## [Supplied entries]
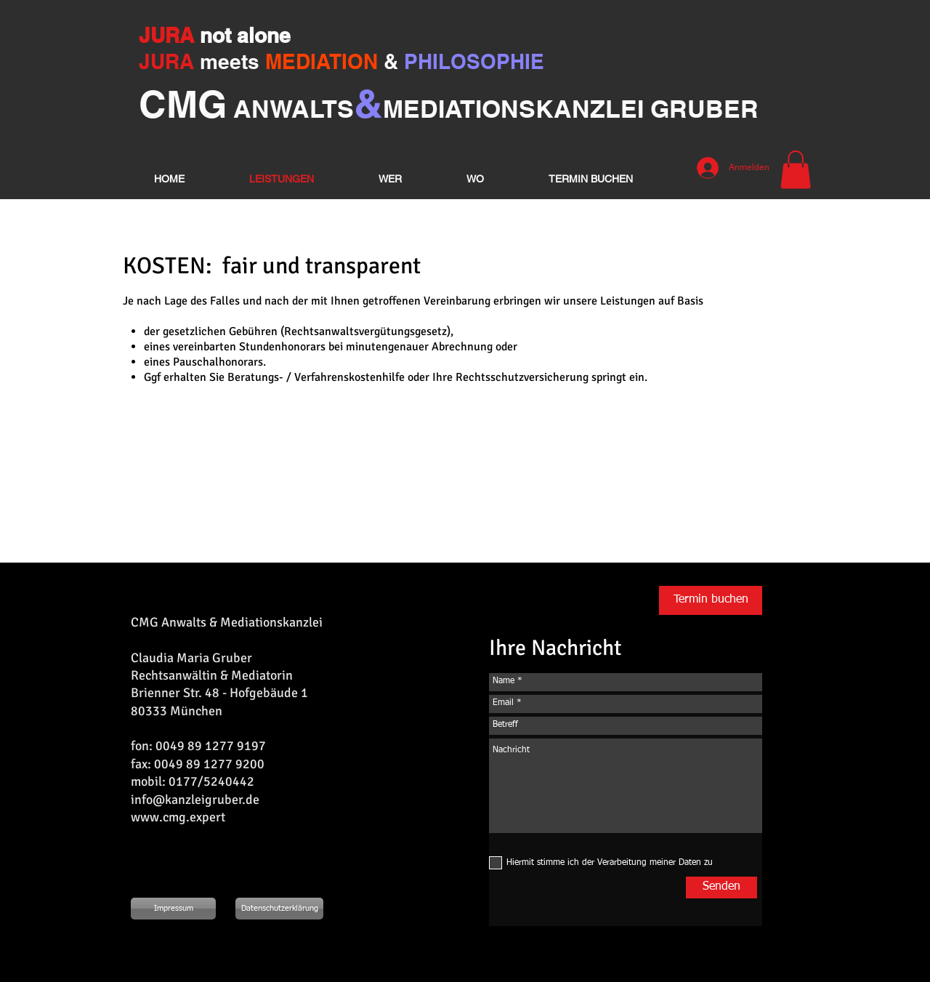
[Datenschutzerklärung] (279, 908)
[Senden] (721, 887)
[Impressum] (173, 908)
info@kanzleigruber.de (195, 800)
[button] (796, 169)
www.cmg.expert (178, 817)
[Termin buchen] (710, 600)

## [Work required]
Rewrite the lines above as a numbered list, leaving out any blank lines and the pictures.

## [Response]
1. [Datenschutzerklärung] (279, 908)
2. [Senden] (721, 887)
3. [Impressum] (173, 908)
4. info@kanzleigruber.de (195, 800)
5. [button] (796, 169)
6. www.cmg.expert (178, 817)
7. [Termin buchen] (710, 600)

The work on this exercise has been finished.